Reverend Muhlenberg neglected to give the family name of mother and daughter in his accounting of the story, and as a result, the captive girl was for many years misidentified as another kidnapped settler, Regina Hartmann. A 1905 investigation by the Historical Society of Berks County, however, definitively revealed her to be Regina Leininger: the description of her having been captured on October 16, 1755 along with her sister, Barbara, after their father and brother were killed and while their mother and another brother were absent could only have fit Leininger.

==Memorials==
The Pennsylvania Historical Commission and the Snyder County Historical Society jointly erected a memorial dedicated to the Penn's Creek massacre in October 1915, on the 160th anniversary of the massacre itself. The memorial is located alongside Penn's Creek north of Selinsgrove, near the site where John Harris' group was ambushed, and takes the form of a large piece of granite with two plaques. The upper plaque commemorates the massacre and the lower plaque on the granite block commemorates Harris' ill-fated expedition, reading:

On October 25, 1755, John Harris, founder of Harrisburg, and a party of 40 men who came up the river to investigate the John Penn's Creek massacre were ambushed by a party of Indians near the mouth of this creek at the head of the Isle of Que about one third of a mile south of this spot.

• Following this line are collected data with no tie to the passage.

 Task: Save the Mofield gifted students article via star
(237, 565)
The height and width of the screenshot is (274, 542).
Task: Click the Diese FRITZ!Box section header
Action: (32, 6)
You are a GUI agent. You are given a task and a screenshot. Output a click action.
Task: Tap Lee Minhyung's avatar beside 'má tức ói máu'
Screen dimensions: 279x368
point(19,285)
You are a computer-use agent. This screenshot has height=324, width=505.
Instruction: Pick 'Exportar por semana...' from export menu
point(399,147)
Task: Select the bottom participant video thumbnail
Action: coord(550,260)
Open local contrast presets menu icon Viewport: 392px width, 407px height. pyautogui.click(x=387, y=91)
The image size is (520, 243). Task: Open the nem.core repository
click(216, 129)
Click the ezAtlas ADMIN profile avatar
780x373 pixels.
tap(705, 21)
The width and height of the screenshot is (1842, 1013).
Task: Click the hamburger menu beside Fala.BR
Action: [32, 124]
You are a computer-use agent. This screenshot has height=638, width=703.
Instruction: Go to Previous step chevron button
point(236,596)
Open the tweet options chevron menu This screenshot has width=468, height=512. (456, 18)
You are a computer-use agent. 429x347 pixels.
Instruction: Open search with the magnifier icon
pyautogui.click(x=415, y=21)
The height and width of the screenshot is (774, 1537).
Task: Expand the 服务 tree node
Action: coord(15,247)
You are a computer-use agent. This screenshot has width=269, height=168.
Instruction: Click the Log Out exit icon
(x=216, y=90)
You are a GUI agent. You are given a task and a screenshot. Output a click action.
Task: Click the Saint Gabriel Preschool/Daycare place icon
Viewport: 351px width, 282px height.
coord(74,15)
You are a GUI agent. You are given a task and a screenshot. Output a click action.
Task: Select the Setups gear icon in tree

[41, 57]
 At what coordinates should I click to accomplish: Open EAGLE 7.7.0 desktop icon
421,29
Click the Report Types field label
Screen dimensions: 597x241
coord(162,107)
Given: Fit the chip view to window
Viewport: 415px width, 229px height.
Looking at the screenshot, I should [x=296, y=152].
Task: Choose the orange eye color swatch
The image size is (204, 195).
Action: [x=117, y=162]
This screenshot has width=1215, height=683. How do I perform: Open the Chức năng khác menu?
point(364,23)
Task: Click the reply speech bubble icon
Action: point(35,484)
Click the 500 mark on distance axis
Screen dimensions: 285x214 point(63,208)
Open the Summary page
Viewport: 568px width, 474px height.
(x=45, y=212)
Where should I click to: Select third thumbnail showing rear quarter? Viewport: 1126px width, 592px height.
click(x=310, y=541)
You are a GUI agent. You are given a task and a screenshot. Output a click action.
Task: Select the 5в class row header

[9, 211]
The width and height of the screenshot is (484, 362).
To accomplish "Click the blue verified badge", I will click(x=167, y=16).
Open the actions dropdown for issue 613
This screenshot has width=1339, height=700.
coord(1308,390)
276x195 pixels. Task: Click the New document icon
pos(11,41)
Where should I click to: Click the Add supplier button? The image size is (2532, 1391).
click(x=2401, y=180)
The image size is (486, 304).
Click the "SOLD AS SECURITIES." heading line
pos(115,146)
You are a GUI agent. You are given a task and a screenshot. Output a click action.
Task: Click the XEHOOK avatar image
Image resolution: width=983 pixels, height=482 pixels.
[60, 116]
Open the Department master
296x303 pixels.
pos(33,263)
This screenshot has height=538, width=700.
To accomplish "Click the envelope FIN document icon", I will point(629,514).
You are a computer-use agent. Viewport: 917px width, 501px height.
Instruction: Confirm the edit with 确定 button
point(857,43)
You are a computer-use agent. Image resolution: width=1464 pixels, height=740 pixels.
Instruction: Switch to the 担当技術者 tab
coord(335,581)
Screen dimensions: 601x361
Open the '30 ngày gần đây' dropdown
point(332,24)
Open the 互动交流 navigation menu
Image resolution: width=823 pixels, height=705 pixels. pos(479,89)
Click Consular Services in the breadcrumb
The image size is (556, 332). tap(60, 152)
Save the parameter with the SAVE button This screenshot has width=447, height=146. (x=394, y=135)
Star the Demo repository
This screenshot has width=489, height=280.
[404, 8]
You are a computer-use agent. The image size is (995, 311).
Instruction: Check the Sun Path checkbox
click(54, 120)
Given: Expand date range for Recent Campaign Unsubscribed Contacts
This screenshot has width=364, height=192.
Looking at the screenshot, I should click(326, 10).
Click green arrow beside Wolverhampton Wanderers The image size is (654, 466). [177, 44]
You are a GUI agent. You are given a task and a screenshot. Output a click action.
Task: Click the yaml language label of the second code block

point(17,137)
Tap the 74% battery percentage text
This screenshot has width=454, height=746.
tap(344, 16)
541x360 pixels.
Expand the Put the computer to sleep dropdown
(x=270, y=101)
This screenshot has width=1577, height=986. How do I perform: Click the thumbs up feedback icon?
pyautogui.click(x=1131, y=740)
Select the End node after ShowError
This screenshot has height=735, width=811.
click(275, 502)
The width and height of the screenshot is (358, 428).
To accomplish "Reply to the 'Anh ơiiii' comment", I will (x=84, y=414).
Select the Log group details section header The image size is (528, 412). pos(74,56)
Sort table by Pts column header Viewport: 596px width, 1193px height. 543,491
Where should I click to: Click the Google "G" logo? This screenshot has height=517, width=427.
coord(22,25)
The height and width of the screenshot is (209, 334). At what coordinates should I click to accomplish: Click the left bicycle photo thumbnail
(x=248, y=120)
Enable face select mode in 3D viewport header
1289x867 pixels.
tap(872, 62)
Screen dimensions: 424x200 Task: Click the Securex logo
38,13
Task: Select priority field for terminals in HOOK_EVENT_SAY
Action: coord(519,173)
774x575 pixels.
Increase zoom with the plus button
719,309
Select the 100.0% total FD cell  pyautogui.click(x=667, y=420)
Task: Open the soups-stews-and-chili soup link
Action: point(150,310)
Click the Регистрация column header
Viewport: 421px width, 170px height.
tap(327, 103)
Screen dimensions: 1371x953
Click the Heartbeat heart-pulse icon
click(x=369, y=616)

Another stone block with a plaque at the site of the Le Roy house, where the massacre began, was put up by the Historical Commission in 1919 and reads:

John Jacob LeRoy was killed by the Indians near this spot during the time of the Penns Creek Massacre, October 16, 1755. This was the first act of hostility by the Indians of this province following the defeat of General Edward Braddock, July 9, 1755. A daughter of John Jacob LeRoy, Marie, and Barbara Leininger were taken captive at this time and taken to Muskingum in Ohio, from which they escaped several years later and returned to Philadelphia.

==In popular culture==
===Books===

- Keehn, Sally M. I am Regina (1991). Written from Regina Leininger's first-person perspective.
- Craven, Tracy Leininger. Alone Yet Not Alone: The Story of Barbara and Regina Leininger (2003). Written from Barbara Leininger's third-person perspective. The author is a descendent of Barbara Leininger.
- Loder, Michael Wescott. Taken Beyond the Ohio (2019). Written from Marie LeRoy's first-person perspective.

===Film===
Alone yet Not Alone, Enthuse Entertainment (2013). An adaptation of Tracy Leininger Craven's novel of the same name directed by Ray Bengston and George D. Escobar with screenplay by Escobar and James Richards.